1968 год. Я тогда молодой, начинающий художник, недалеко от своего дома на Шелепихе, увидел стоящего у мольберта человека. Решил подойти поговорить как художник с художником. Лица художника я не видел, его скрывал холст. Не успел я приблизиться и на несколько метров, как из-за холста выглянуло очень худое, серое и злое лицо в кепке. «Пошел на х…» – сказало лицо. Я повернулся и ушел, понимая, что помешал творческому процессу. Это была моя первая встреча с настоящим художником. Через много лет узнал, что звали его Анатолий Тюков и жил он где-то в моем районе. Так случилось, что после его смерти, желая помочь его старой матери, я купил прекрасный этюд зимней Москвы-реки со вмерзшими в лед баржами. А с самим Анатолием мы так и не познакомились.

* * *

Сразу после школы мальчишкой я пришел работать в отдел технической эстетики одного проектного института, где и познакомился с незаурядным человеком Борисом Петровичем Сафроновым. К тому времени я закончил художественную спецшколу, но это был первый художник, занимавшийся живописью, с которым меня близко свела жизнь, как оказалось, на долгие годы. Он жил в соседнем доме, в небольшой двухкомнатной квартирке, с женой и сыном, и я стал часто бывать там. Сам Б.П. обитал в восьмиметровой комнатушке, сплошь напиханной книгами, журналами и всякой всячиной – микроскопами, керамикой, морскими раковинами, различными химикалиями в баночках, был даже человеческий череп – как в келье алхимика. На кухне, на старом диване мы нередко засиживались допоздна, о чем-то спорили, читали самиздат или гуляли по Москве, показывая друг другу заветные места. Б.П. тогда сильно выпивал, и мы часто ходили от пивной до пивной, где тот чего-нибудь принимал, а я молодой, несведущий, слушал рассказы бородатого художника, прожившего больше меня, видевшего и знавшего больше меня. Иногда мы вместе пили портвейн на берегу Москвы-реки, там он почему-то имел особый вкус. Б.П., как тогда было принято в московском андеграунде, «баловался сюрчиком», но, бросив пить, от него отошел и стал писать натуралистические натюрморты в духе «бытовой» метафизики, вероятно, близкой ему. Тогда же он показал мне толстый альбом сюрреалистов, большую в те времена редкость в Москве. Я впервые увидел «Горящего жирафа» Сальватора Дали (там на переднем плане две женские монстроподобные фигуры, у одной из которых тело в выдвижных ящичках, а на горизонте – объятый пламенем жираф). Удар был такой силы, что, помнится, я не спал всю ночь, находясь под впечатлением от увиденного. Для меня открылось какое-то новое таинственное пространство, пугающее и манящее. Я никогда серьезно не увлекался сюрреализмом, хотя ценю Макса Эрнста за эзотерический контекст и «непопсовость», но всегда в своих работах пытаюсь передать ощущение «другого пространства», когда-то поразившего меня в «Горящем жирафе».
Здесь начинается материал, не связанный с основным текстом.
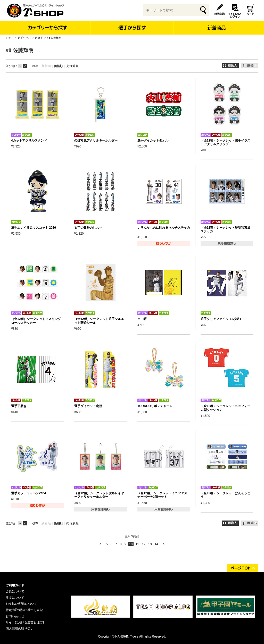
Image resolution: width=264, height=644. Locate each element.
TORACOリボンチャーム (155, 406)
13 (150, 544)
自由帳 (142, 319)
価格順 (59, 66)
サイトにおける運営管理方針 (26, 622)
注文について (15, 598)
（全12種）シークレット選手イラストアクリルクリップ (225, 142)
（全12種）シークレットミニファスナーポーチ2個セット (162, 495)
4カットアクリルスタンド (29, 141)
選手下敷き (19, 406)
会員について (15, 591)
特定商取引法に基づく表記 (24, 610)
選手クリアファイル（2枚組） (221, 319)
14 (156, 544)
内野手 (39, 38)
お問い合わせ (15, 616)
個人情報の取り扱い (20, 629)
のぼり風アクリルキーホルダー (96, 141)
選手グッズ (24, 38)
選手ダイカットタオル (153, 141)
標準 (35, 66)
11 (137, 544)
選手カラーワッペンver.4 (28, 493)
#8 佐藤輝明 (54, 38)
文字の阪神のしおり (88, 228)
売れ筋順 (72, 66)
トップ (10, 38)
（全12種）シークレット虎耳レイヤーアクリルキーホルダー (99, 495)
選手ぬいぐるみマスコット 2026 (34, 228)
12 (143, 544)
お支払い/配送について (21, 604)
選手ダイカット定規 (88, 406)
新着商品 (216, 24)
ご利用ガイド (15, 585)
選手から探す (132, 28)
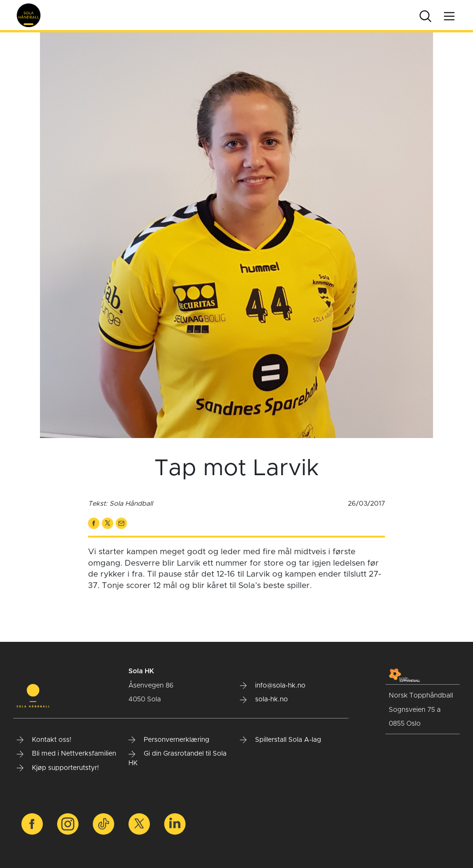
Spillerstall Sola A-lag (280, 740)
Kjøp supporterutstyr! (58, 768)
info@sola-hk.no (273, 686)
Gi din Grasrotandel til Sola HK (177, 758)
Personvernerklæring (169, 740)
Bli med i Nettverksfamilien (66, 754)
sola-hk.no (264, 699)
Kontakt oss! (44, 740)
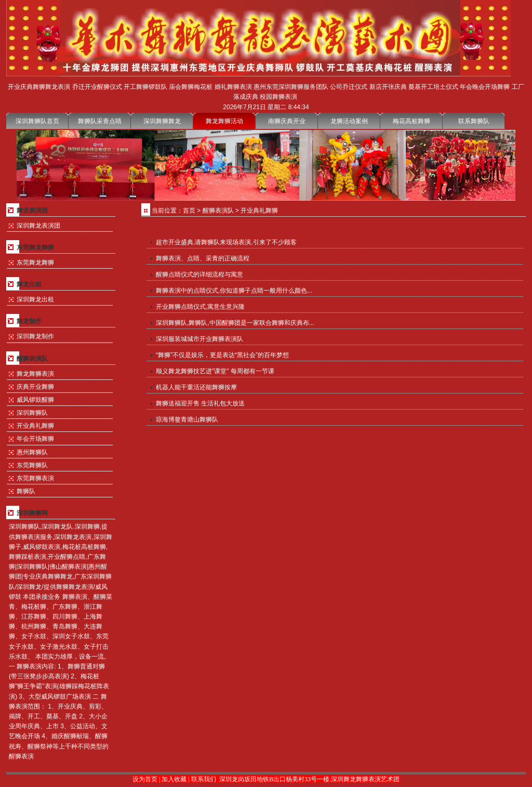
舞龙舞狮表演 (35, 374)
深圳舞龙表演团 (38, 226)
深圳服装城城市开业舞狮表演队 (200, 339)
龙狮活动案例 (349, 121)
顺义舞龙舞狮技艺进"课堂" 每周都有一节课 (215, 371)
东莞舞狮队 (32, 465)
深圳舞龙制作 (35, 336)
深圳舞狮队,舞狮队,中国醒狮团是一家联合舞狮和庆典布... (235, 323)
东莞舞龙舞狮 (35, 263)
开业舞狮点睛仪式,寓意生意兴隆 (200, 307)
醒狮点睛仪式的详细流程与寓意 (200, 274)
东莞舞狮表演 (35, 478)
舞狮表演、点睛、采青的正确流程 (203, 258)
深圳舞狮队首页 (37, 121)
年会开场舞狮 (35, 439)
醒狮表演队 (218, 211)
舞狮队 (26, 491)
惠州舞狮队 (32, 452)
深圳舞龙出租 (35, 299)
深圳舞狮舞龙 (162, 121)
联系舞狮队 (474, 121)
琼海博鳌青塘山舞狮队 (187, 419)
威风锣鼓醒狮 (35, 400)
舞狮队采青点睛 (100, 121)
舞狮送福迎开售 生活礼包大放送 (200, 403)
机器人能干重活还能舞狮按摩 (196, 387)
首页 (189, 211)
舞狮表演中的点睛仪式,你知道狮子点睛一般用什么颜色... (234, 291)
А Борис Петрович, сейчас бессменный председатель творческого объединения «Колесо», прошел, кажется, все «измы» в живописи, придя, наконец, к «сафронизму», то есть к самому себе. Живет в «хрущевке», в однокомнатной квартире, заваленной книгами, подрамниками и просто каким-то хламом так, что только одна седая борода виднеется, и как он ухитряется еще и картины писать и где-то их хранить в этом полном завале, уму не постижимо. А в 2004 году к своему семидесятилетию сделал неплохую персональную выставку, порадовав всех хорошей живописью.